Incident Management / Emergency Procedures 

(80) Any significant incident involving a radiation source at VU is to be immediately reported to the RSO and Technical Manager.

(81) The priority is always to isolate the area to prevent further radiation exposure and provide first aid or medical assistance to any affected person (if applicable) as required.

(82) Once the area is sufficiently contained and any affected persons (if applicable) have received first aid/medical treatment then the RSO will conduct an investigation of the incident.

(83) Based on the severity of the incident the RSO will make a determination whether the incident is required to be reported to the DH as per a stipulated licence condition and the criteria for reportable incidents.

(84) The Technical Manager shall complete an Incident Report in the VU Incident Management System.

(85) Note: Based on the low quantity and level of radioactivity of radiation sources at VU an emergency situation is deemed unlikely to occur e.g. a significant radioactive emission. 

(86) However in the event of an emergency situation occurring in a radiation location at VU (e.g. fire) then the appropriate VU emergency management procedures shall be followed by all VU staff and or/students and visitors.  Note: further information on Incident Management/Emergency Procedures is documented in the relevant ‘Radiation Facility Manual’.

Disposal of Radioactive Material and Sources

(87) Waste disposal for radioactive sources at VU  shall be determined by:

  1. completion of a risk assessment; and,
  2. type and characteristic of the radioactive source to be disposed of.

(88) The three main disposal methods of radioactive waste at VU are:

  1. dilution and dispersion;
  2. delay and decay; and
  3. containment.

(89) Short-lived radioactive material can be stored and allowed to decay and disposed of as non-radioactive waste. Radioactive wastes can also be diluted until deemed to be non-radioactive. Non-radioactive waste can then be disposed of through appropriate waste streams.

(90) Consideration of waste disposal at VU must also consider co-existing hazards such biohazard, chemical or GMO waste.  Note: For further information on waste disposal guidelines refer to the relevant ‘Radiation Safety Lab Manual’.

(91) There are special considerations for the disposal of X-ray radiation apparatus. The RSO must be notified prior to any disposal of such apparatus.

Transport of Radiation Sources

(92) Any transport of radioactive material (inclusive of between VU campuses or other Universities) must be approved by the RSO.

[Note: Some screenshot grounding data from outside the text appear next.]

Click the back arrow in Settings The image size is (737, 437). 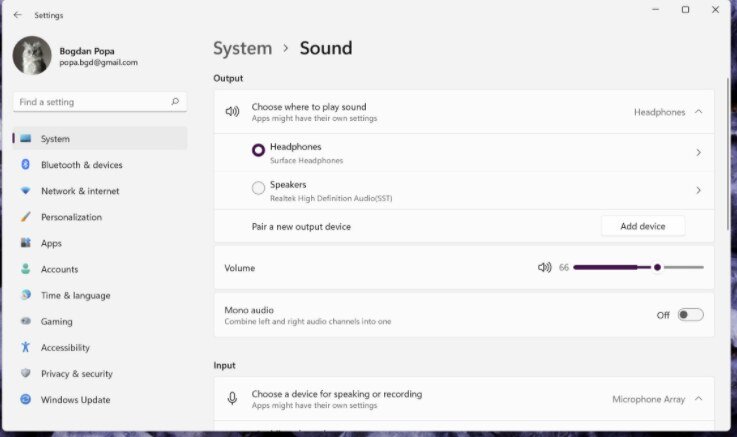pyautogui.click(x=17, y=15)
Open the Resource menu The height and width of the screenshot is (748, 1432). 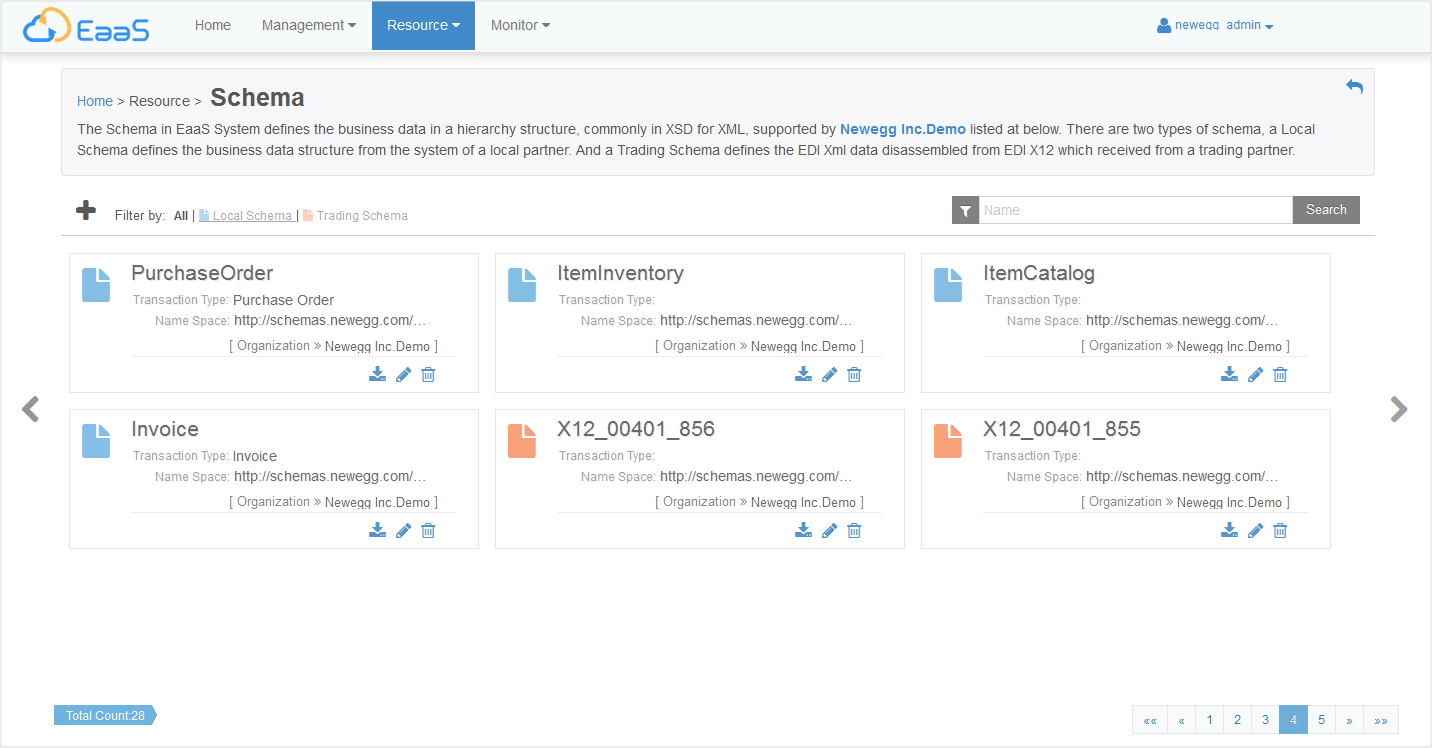coord(423,26)
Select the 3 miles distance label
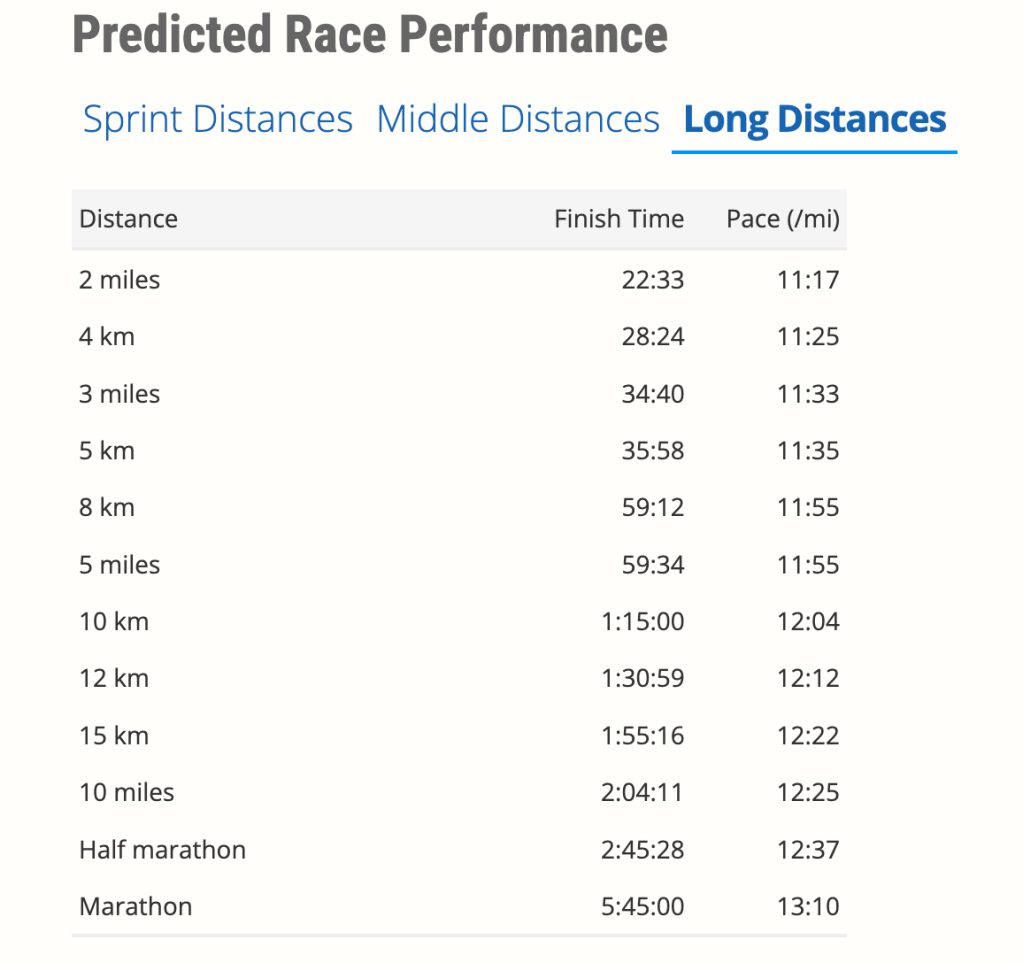 (119, 394)
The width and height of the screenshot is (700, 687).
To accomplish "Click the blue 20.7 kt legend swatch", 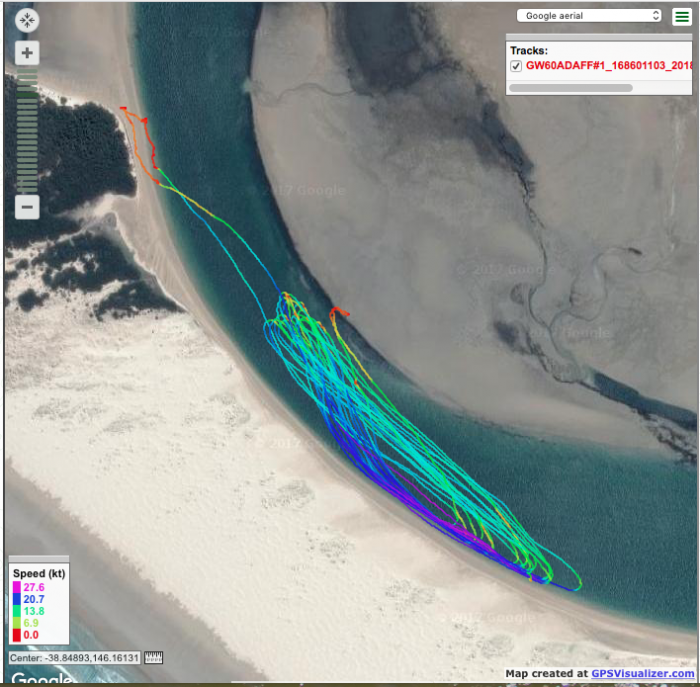I will 16,598.
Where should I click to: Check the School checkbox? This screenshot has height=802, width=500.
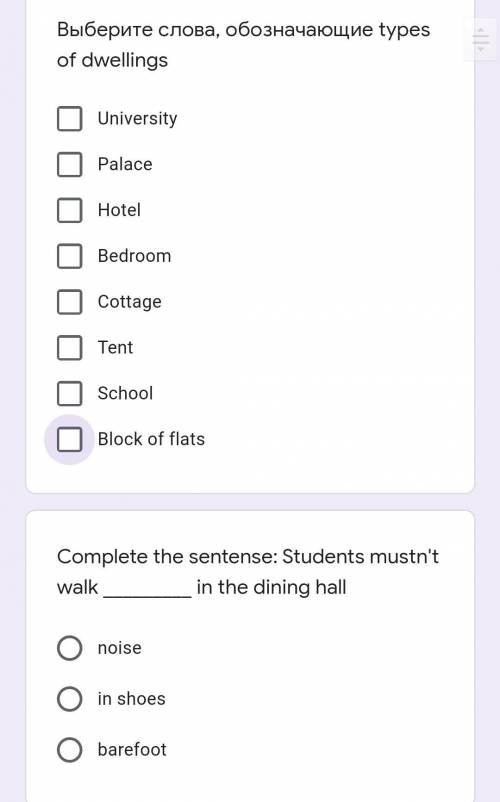70,393
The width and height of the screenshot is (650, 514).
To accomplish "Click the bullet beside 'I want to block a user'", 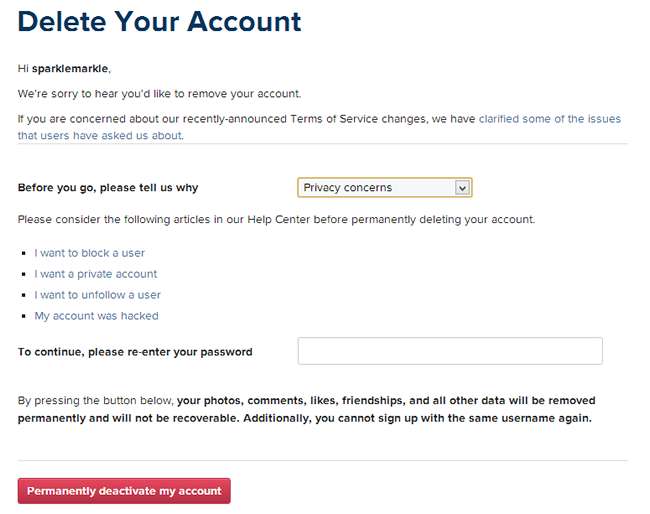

(93) Any transportation of radioactive material to and from VU must meet legislative requirements specifically in relation:

  1. packaging;
  2. labelling;
  3. placarding; and
  4. transportation must be consigned to a carrier licensed with the DH to do so. 
Note: There are strict requirements in place under existing legislation for the transport of radioactive materials.  VU does not hold a licence for vehicle transport of radioactive material (including sealed sources) on public roads.

Radiation Work involving Animals

(94) Any person using radioisotopes involving animal experiments at VU must abide by the requirements within this Procedure.

(95) This includes the completion of a risk assessment and SOP prior to the commencement of work.

(96) If the work is being planned for outside the radiation laboratory then the RSO and Technical Manager must be contacted to assess the suitability of the location and the potential hazard exposure of the radioactive source used.